— To do —
Reproduce the material below in full, replacing every occurrence of "GUI agent" with "interface agent" and leaving everything else unchanged.
........
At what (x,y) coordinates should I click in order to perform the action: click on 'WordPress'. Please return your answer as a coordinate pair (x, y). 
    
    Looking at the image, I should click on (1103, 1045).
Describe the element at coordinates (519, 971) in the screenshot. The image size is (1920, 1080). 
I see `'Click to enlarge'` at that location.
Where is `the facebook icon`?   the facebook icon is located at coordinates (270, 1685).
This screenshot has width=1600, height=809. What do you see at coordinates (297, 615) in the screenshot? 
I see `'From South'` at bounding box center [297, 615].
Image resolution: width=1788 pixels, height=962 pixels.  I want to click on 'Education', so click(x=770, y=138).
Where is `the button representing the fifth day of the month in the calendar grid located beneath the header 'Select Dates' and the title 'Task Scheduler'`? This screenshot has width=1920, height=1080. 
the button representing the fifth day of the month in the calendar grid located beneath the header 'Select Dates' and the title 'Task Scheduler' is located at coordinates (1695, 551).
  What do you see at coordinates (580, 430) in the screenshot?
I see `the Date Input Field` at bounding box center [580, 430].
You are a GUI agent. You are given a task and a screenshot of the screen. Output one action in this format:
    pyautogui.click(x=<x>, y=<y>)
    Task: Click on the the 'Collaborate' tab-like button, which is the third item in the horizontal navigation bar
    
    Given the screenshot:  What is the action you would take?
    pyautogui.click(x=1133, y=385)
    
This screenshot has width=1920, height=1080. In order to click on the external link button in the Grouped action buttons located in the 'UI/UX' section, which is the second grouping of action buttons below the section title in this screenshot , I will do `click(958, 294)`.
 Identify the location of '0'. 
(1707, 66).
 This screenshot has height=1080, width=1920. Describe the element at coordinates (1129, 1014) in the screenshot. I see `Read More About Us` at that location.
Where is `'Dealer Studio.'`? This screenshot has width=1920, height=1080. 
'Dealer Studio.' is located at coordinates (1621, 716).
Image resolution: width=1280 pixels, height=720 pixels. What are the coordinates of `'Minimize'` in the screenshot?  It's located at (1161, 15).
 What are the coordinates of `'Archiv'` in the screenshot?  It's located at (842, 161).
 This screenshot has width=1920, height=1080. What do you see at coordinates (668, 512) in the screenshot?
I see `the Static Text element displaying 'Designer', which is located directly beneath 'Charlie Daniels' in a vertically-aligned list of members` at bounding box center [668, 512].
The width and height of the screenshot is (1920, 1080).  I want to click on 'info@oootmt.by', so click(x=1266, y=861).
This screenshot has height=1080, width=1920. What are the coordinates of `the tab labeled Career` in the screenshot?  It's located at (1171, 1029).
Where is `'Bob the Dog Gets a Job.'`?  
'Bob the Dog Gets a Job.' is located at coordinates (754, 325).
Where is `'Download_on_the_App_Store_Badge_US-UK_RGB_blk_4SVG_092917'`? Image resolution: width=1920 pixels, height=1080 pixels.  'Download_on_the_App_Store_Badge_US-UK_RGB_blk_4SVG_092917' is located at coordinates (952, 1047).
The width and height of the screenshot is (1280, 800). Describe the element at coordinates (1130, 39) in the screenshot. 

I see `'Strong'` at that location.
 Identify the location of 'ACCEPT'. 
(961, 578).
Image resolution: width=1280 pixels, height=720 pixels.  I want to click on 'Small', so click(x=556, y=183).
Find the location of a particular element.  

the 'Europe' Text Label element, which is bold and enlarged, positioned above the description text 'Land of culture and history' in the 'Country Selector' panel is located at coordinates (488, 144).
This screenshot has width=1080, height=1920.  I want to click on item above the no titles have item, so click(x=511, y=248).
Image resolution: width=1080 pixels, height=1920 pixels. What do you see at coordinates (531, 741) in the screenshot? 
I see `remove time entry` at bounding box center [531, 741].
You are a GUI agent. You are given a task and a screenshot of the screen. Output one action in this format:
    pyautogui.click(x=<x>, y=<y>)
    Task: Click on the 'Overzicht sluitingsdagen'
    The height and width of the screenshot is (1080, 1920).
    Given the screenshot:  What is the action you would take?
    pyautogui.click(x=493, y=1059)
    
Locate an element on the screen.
........
— Answer below —
At what (x,y) coordinates should I click in order to perform the action: click on 'WordPress'. Please return your answer as a coordinate pair (x, y). 
    
    Looking at the image, I should click on (1103, 1045).
Describe the element at coordinates (519, 971) in the screenshot. The image size is (1920, 1080). 
I see `'Click to enlarge'` at that location.
Where is `the facebook icon`?   the facebook icon is located at coordinates (270, 1685).
This screenshot has width=1600, height=809. What do you see at coordinates (297, 615) in the screenshot? 
I see `'From South'` at bounding box center [297, 615].
Image resolution: width=1788 pixels, height=962 pixels.  I want to click on 'Education', so click(x=770, y=138).
Where is `the button representing the fifth day of the month in the calendar grid located beneath the header 'Select Dates' and the title 'Task Scheduler'`? This screenshot has width=1920, height=1080. 
the button representing the fifth day of the month in the calendar grid located beneath the header 'Select Dates' and the title 'Task Scheduler' is located at coordinates (1695, 551).
  What do you see at coordinates (580, 430) in the screenshot?
I see `the Date Input Field` at bounding box center [580, 430].
You are a interface agent. You are given a task and a screenshot of the screen. Output one action in this format:
    pyautogui.click(x=<x>, y=<y>)
    Task: Click on the the 'Collaborate' tab-like button, which is the third item in the horizontal navigation bar
    
    Given the screenshot:  What is the action you would take?
    pyautogui.click(x=1133, y=385)
    
This screenshot has width=1920, height=1080. In order to click on the external link button in the Grouped action buttons located in the 'UI/UX' section, which is the second grouping of action buttons below the section title in this screenshot , I will do `click(958, 294)`.
 Identify the location of '0'. 
(1707, 66).
 This screenshot has height=1080, width=1920. Describe the element at coordinates (1129, 1014) in the screenshot. I see `Read More About Us` at that location.
Where is `'Dealer Studio.'`? This screenshot has width=1920, height=1080. 
'Dealer Studio.' is located at coordinates (1621, 716).
Image resolution: width=1280 pixels, height=720 pixels. What are the coordinates of `'Minimize'` in the screenshot?  It's located at (1161, 15).
 What are the coordinates of `'Archiv'` in the screenshot?  It's located at (842, 161).
 This screenshot has width=1920, height=1080. What do you see at coordinates (668, 512) in the screenshot?
I see `the Static Text element displaying 'Designer', which is located directly beneath 'Charlie Daniels' in a vertically-aligned list of members` at bounding box center [668, 512].
The width and height of the screenshot is (1920, 1080).  I want to click on 'info@oootmt.by', so click(x=1266, y=861).
This screenshot has height=1080, width=1920. What are the coordinates of `the tab labeled Career` in the screenshot?  It's located at (1171, 1029).
Where is `'Bob the Dog Gets a Job.'`?  
'Bob the Dog Gets a Job.' is located at coordinates (754, 325).
Where is `'Download_on_the_App_Store_Badge_US-UK_RGB_blk_4SVG_092917'`? Image resolution: width=1920 pixels, height=1080 pixels.  'Download_on_the_App_Store_Badge_US-UK_RGB_blk_4SVG_092917' is located at coordinates (952, 1047).
The width and height of the screenshot is (1280, 800). Describe the element at coordinates (1130, 39) in the screenshot. 

I see `'Strong'` at that location.
 Identify the location of 'ACCEPT'. 
(961, 578).
Image resolution: width=1280 pixels, height=720 pixels.  I want to click on 'Small', so click(x=556, y=183).
Find the location of a particular element.  

the 'Europe' Text Label element, which is bold and enlarged, positioned above the description text 'Land of culture and history' in the 'Country Selector' panel is located at coordinates (488, 144).
This screenshot has width=1080, height=1920.  I want to click on item above the no titles have item, so click(x=511, y=248).
Image resolution: width=1080 pixels, height=1920 pixels. What do you see at coordinates (531, 741) in the screenshot? 
I see `remove time entry` at bounding box center [531, 741].
You are a interface agent. You are given a task and a screenshot of the screen. Output one action in this format:
    pyautogui.click(x=<x>, y=<y>)
    Task: Click on the 'Overzicht sluitingsdagen'
    The height and width of the screenshot is (1080, 1920).
    Given the screenshot:  What is the action you would take?
    pyautogui.click(x=493, y=1059)
    
Locate an element on the screen.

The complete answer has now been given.